● Trecho:
⟨

A própria relação de produção na transição não é uma relação da esfera estrita da economia, porque com a expropriação-estatização dos principais ramos da produção ingressa pela porta da frente a necessidade da planificação econômica. Mas a questão é que a planificação tem necessariamente um nível de centralização, ainda que se combine com elementos descentralizados de autogestão ou outras formas de direção operária no nível dos locais de trabalho; então, ao colocar-se no terreno da totalização das relações sociais, isto é, do semi-Estado proletário, adquire uma dimensão imediatamente econômico-política. E, evidentemente, essa dimensão econômico-política que a planificação adquire remete a quem decide as opções de política econômica, o que remete, por sua vez, à democracia socialista, uma instância “estritamente” política.
Posto isso, a economia planificada tem uma dimensão irredutivelmente política. Simultaneamente, por ser uma economia, tem em primeiro lugar uma dimensão irredutivelmente econômica — só a relação material humanidade-natureza produz valores de uso; Pierre Naville estabelece bem essa delimitação e suas combinações. E o fato é que neste terreno não se podem abolir como «por um gesto» as categorias da economia política herdadas do capitalismo. Categorias que se fundam em uma determinada circunstância material na qual a criação da riqueza ainda depende, em grande medida, do suor humano e da repartição desse suor humano. Uma extorsão dos nervos e músculos das e dos trabalhadores, que, se na transição deve tender a reabsorver-se em uma produção que erradique a exploração do trabalho humano, ainda, no melhor dos casos, isto é, sob uma ditadura do proletariado autêntica, trata-se de uma circunstância de autoexploração, na medida em que ainda não se pode superar o horizonte da necessidade.
Ou seja, ainda não se está na circunstância da abundância, de uma “plétora da riqueza”, que alcançará um novo nível sob o comunismo, quando se extinguirá por completo a lei do valor, que é a lei que rege a produção de mercadorias e especificamente a produção capitalista (a forma valor da riqueza).[3] Igualmente, certo reino da necessidade seguirá existindo de maneira irredutível, ainda que sob outras formas, na medida em que a humanidade, de uma maneira ou outra, sempre dependerá da natureza.

⟩

● Dados armazenados:
⟨

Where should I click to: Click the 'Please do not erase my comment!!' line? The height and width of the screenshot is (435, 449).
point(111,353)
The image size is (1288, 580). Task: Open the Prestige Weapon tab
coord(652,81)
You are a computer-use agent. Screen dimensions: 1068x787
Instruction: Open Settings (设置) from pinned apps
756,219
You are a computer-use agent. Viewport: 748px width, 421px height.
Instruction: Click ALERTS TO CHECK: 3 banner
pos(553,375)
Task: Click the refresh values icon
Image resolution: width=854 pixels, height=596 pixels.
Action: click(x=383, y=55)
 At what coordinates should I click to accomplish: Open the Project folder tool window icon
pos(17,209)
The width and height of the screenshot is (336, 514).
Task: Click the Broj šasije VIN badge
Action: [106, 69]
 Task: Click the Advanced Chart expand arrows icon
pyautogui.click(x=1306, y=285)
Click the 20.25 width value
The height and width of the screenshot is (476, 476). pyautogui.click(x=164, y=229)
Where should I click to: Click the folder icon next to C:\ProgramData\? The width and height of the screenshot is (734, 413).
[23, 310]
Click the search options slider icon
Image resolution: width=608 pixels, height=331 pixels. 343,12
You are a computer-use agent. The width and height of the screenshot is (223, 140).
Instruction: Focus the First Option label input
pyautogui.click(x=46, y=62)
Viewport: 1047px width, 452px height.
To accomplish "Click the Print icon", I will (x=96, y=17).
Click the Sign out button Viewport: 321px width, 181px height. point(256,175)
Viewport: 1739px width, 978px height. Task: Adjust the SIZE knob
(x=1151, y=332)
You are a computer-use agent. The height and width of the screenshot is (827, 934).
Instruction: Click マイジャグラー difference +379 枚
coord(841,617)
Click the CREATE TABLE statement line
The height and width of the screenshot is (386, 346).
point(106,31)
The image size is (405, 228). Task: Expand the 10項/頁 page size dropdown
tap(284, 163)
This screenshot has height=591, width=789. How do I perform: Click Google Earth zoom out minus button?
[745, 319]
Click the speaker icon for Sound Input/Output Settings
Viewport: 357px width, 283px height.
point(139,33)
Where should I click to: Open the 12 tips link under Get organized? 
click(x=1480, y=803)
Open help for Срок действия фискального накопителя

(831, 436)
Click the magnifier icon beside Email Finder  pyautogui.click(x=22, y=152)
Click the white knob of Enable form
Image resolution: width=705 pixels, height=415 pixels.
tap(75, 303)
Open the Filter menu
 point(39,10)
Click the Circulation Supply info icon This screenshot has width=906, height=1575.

⟩

● Desafios propostos:
A. Segundo o trecho, qual lei se extinguirá por completo sob o comunismo?
B. Resuma o trecho em duas frases.
Os dados não têm papel algum nesta etapa.

● Respostas aos problemas:
A. A lei do valor, que rege a produção de mercadorias e especificamente a produção capitalista.

B. A planificação, que surge com a expropriação-estatização dos principais ramos da produção e tem necessariamente certo nível de centralização, confere à economia da transição uma dimensão econômico-política que remete à democracia socialista. Ao mesmo tempo, a economia planificada conserva uma dimensão irredutivelmente econômica, pois não se podem abolir «por um gesto» as categorias da economia política herdadas do capitalismo enquanto não se alcança a abundância em que a lei do valor se extinguirá sob o comunismo.